User Can see depression CRP study Can see depression ketamine study Can see healthy development study Can see clinical
Smith yes no no no
Jones yes no no no
Willis no yes no no
Fox no yes no no
Armstrong no no yes no
Bliss no no yes no
Cratchett yes yes no no
Boxworth yes yes yes yes
Amundsen yes yes no yes
Richards yes yes no yes
Dennis yes yes no yes

This example embodies these specimen principles:

  • Researchers see only the patients consented into their study.
  • A researcher may be part of one or several studies.
  • Clinicians (members of the “clinical” group) can see all records, including research records, for patients consented into clinical research for the hospital (in this case: depression_crp_study, depression_ketamine_study).
  • There may be some studies that don’t involve patients, so clinicians don’t get some sort of superuser status (in this case: healthy_development_study is not visible to clinicians in general).

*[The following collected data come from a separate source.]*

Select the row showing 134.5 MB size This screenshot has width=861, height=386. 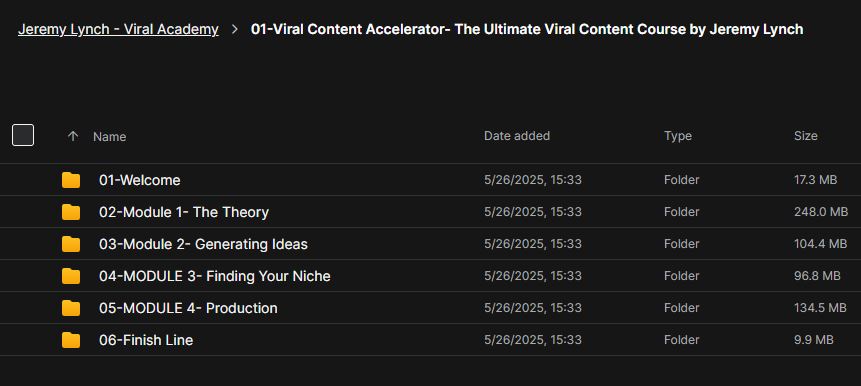(x=430, y=308)
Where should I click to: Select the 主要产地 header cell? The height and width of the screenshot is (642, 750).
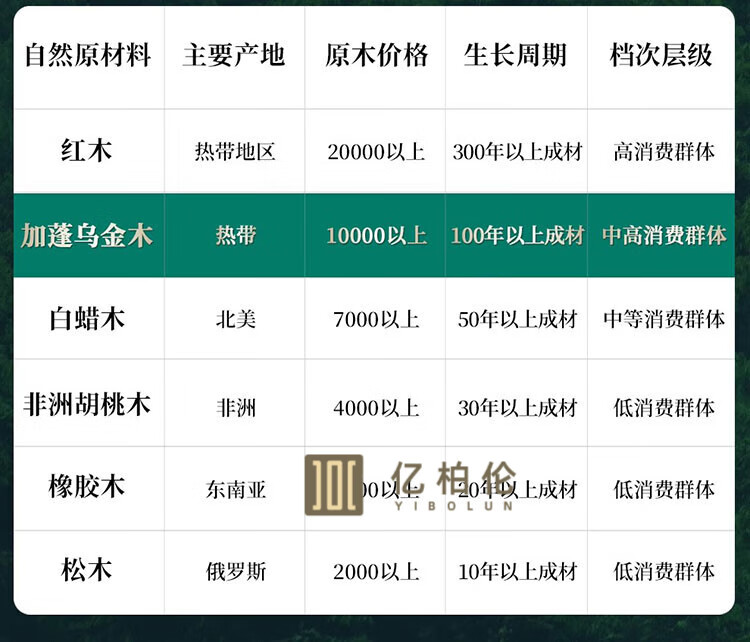[234, 55]
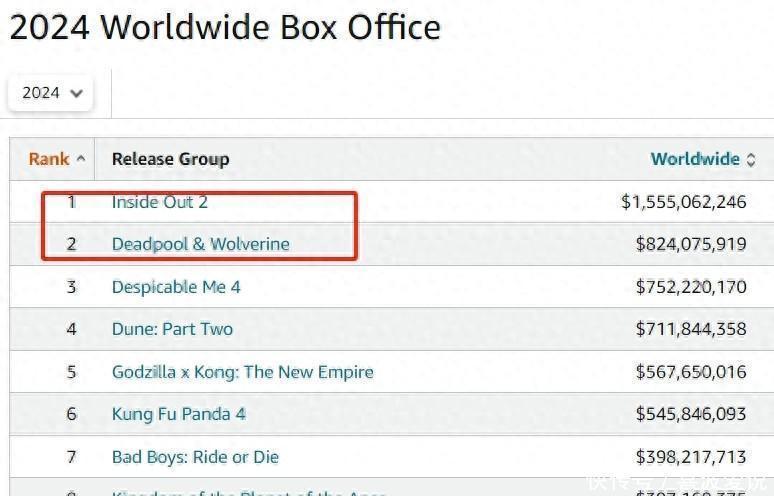Open Godzilla x Kong: The New Empire
774x496 pixels.
pyautogui.click(x=242, y=372)
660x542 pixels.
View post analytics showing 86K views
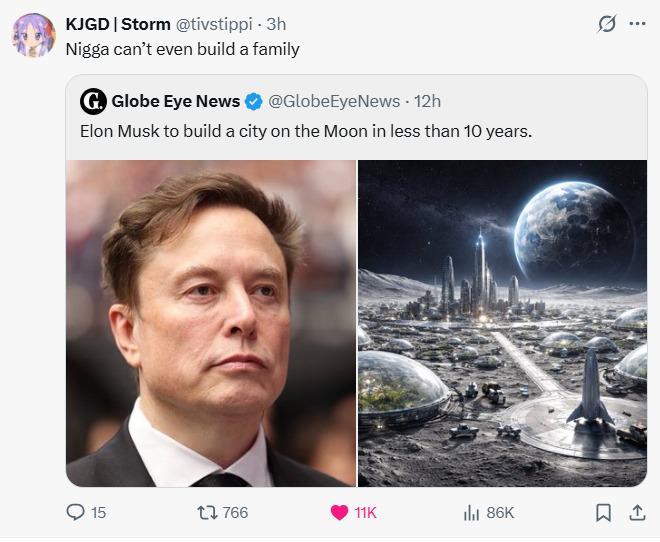[x=472, y=512]
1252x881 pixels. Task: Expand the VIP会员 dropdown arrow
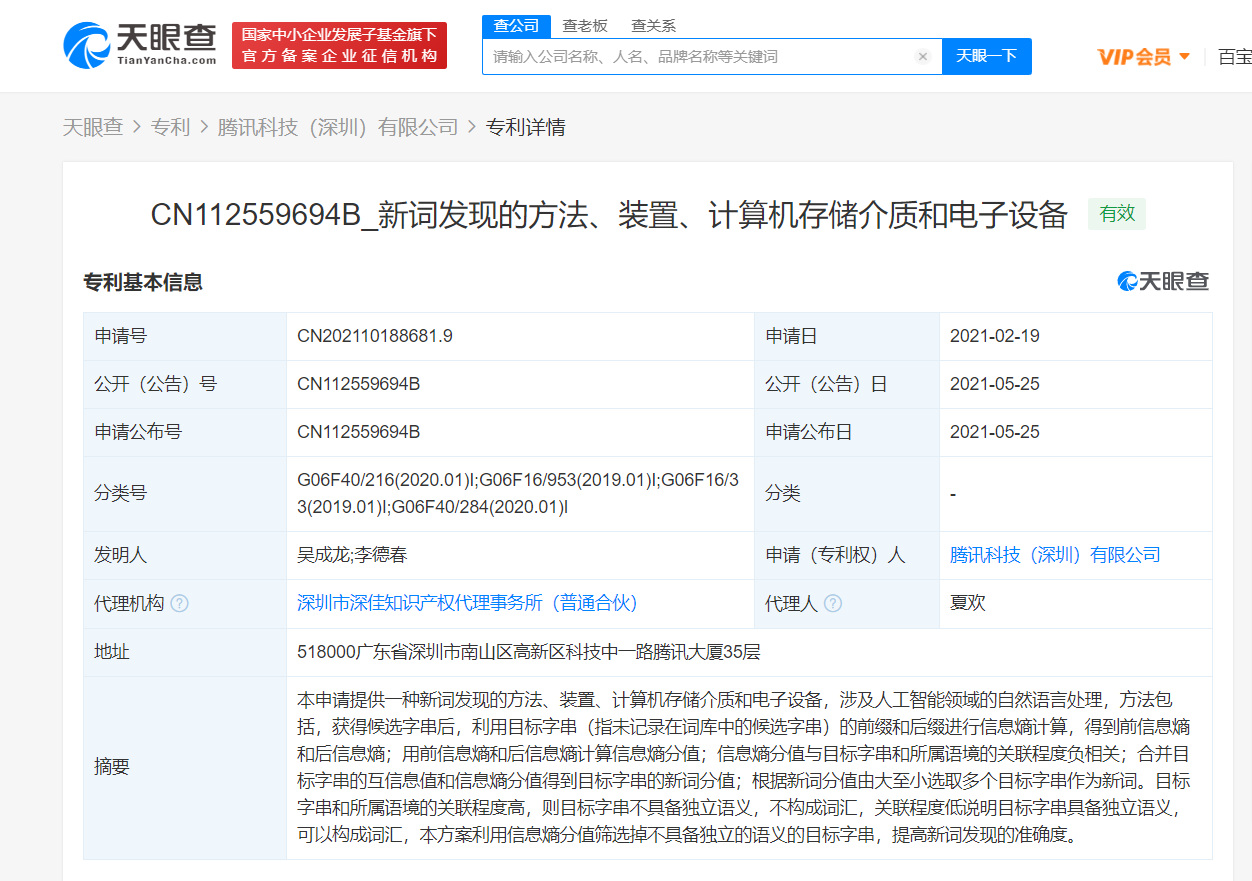pos(1185,56)
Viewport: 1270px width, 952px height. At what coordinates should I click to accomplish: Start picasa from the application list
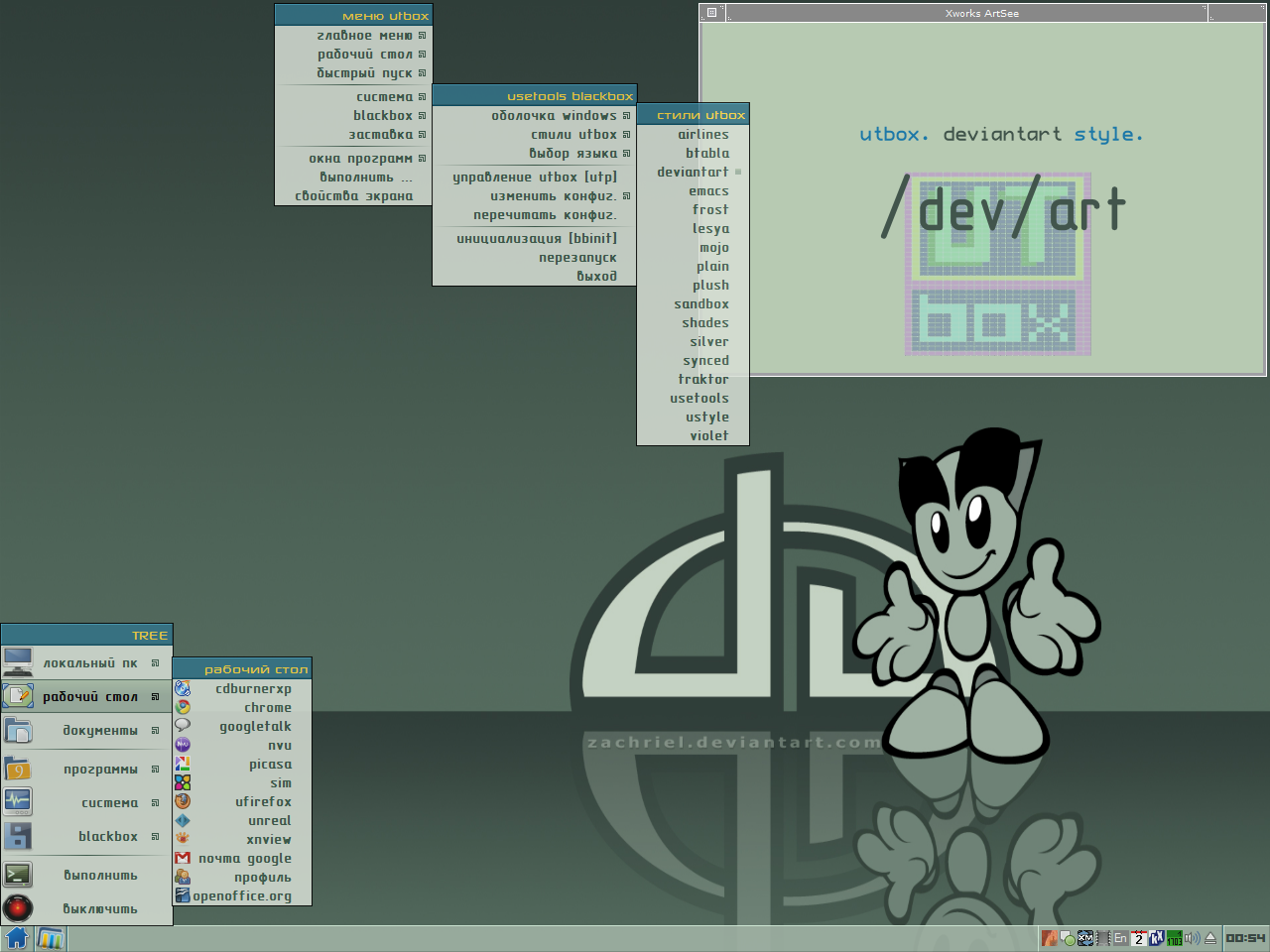269,765
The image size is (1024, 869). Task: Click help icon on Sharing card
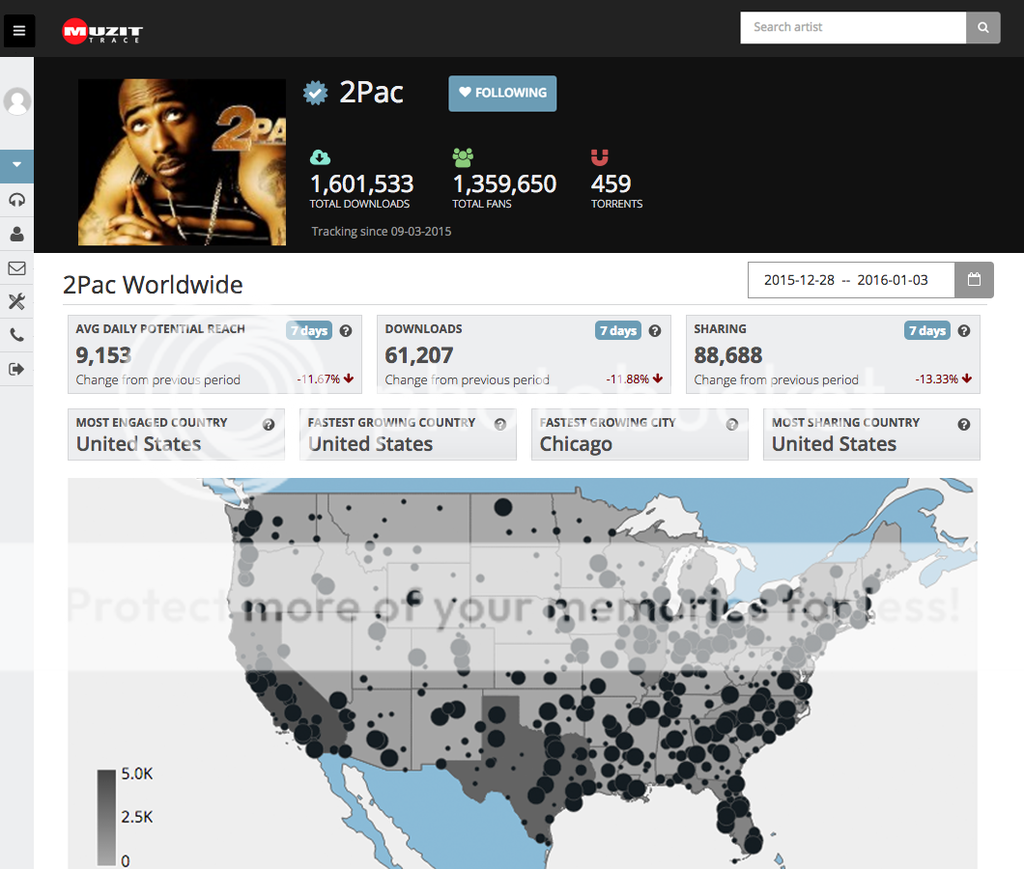pyautogui.click(x=964, y=331)
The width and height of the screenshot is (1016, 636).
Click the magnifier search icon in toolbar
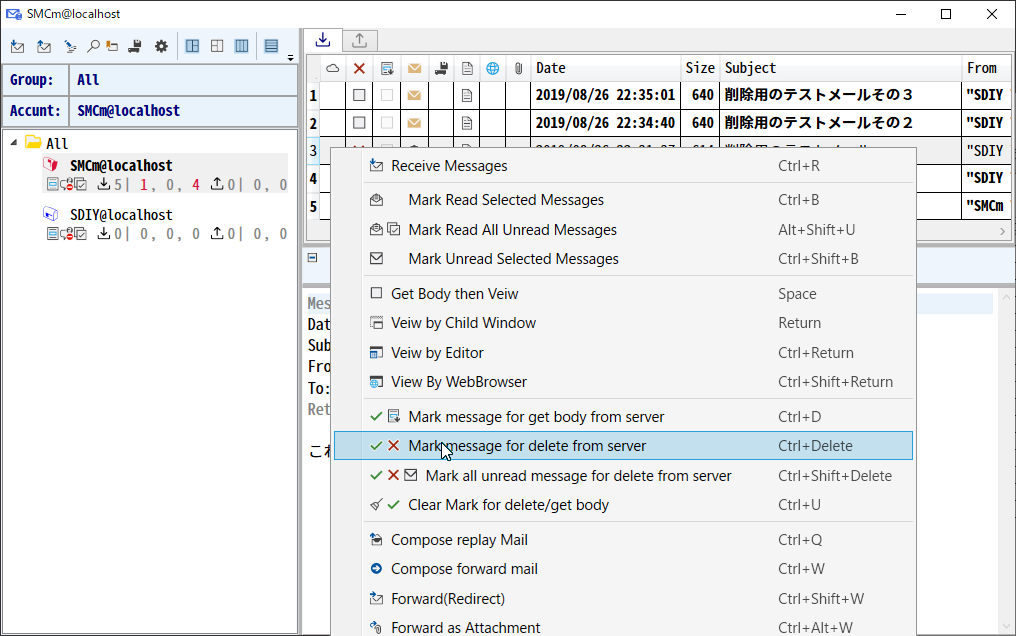click(x=93, y=46)
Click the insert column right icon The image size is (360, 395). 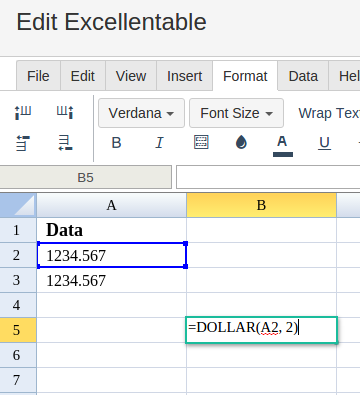click(65, 112)
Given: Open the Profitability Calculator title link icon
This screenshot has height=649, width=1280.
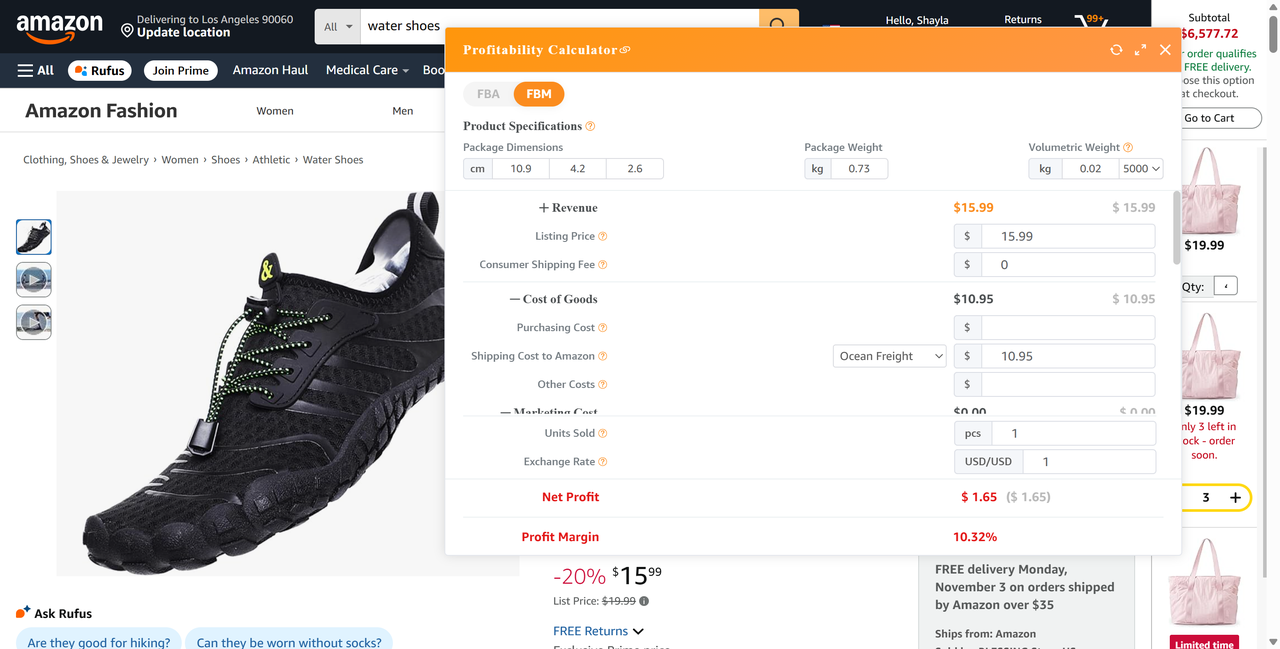Looking at the screenshot, I should point(625,50).
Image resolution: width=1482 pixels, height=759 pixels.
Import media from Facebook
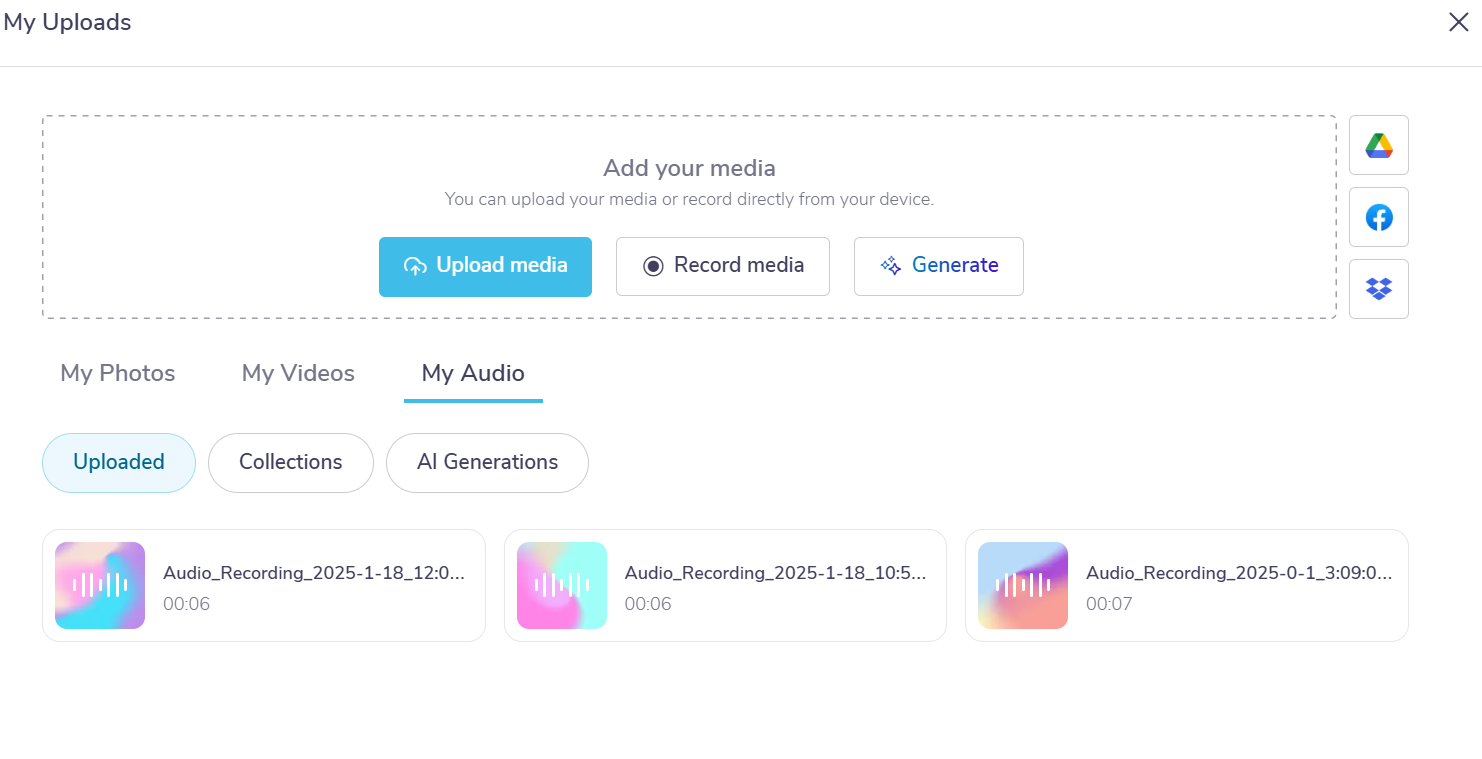click(1378, 216)
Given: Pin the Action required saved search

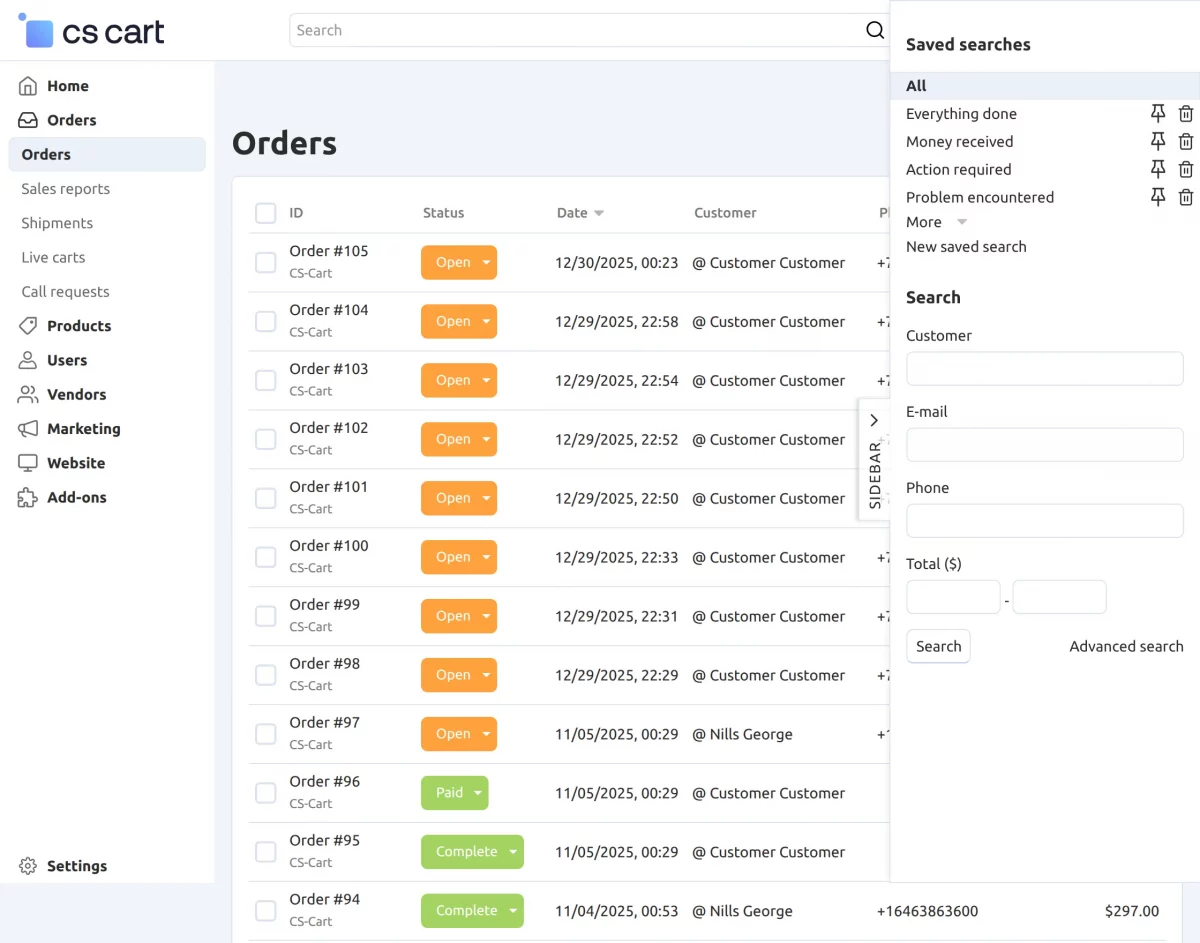Looking at the screenshot, I should (x=1158, y=170).
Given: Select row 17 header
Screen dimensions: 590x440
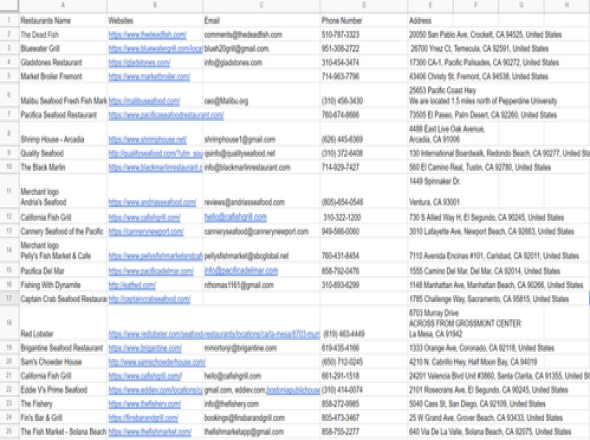Looking at the screenshot, I should coord(9,298).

In this example you would also probably want to ensure that the hospital’s main clinical ID number was required for the clinical, depression_crp_study, and depression_ketamine_study groups (and it would probably be optional for the healthy_development_study group, since that might involve non-patient volunteers who aren’t registered with the hospital).

1.5.2. Identification policies

First, please see Patient Identification.

Since different situations may require different identification policies, CamCOPS lets you configure this by group. Here are some contrasting scenarios:

Scenario 1: unitary ID policy

Imagine an institution that has a single centralized ID system (e.g. a hospital that only uses UK NHS numbers). It requires that all data conform to the principle that you must always use an NHS number. It also requires that you specify forename, surname, date of birth, and sex. You could create an ID number type 1 that you call “NHS number”, or “NHS” for short. All CamCOPS groups that you create might use these policies:

Upload and finalize:

    forename AND surname AND sex AND dob AND idnum1

Scenario 2: multiple pseudonymous studies

Suppose a University CamCOPS site is hosting multiple independent studies. Its ID numbers might look like this:

ID number Description Short description
1 MRI of adolescent development study ID MRIAD
2 MEG of hallucinations study ID MEGHAL
3 Affective trajectory of painters study ID MOODPAINT

Then a hypothetical mri_ad group might have these policies

Upload and finalize:

    sex AND idnum1

while the meg_hal group has these:

Upload and finalize:

    sex AND idnum2

… and so on. Each study requires its own study-specific ID but does not require subjects to be identified in other ways.

Scenario 3: mixture of requirements

Let’s use the hospital scenario above. We might have the following ID number types:

ID number Description Short description
1 Hospital number H
2 NHS number NHS
3 Research Healthy Development Study number ResHealthyDev

The hospital might want all studies involving patients to have fully identifiable information, so the clinical, depression_crp_study, and depression_ketamine_study groups might all have the following ID policies:

Upload:

    forename AND surname AND dob AND sex AND (idnum1 OR idnum2)

Finalize:

    forename AND surname AND dob AND sex AND idnum1 AND idnum2

The difference between uploading and finalizing allows clinicians some leeway by allowing them to fetch NHS numbers later.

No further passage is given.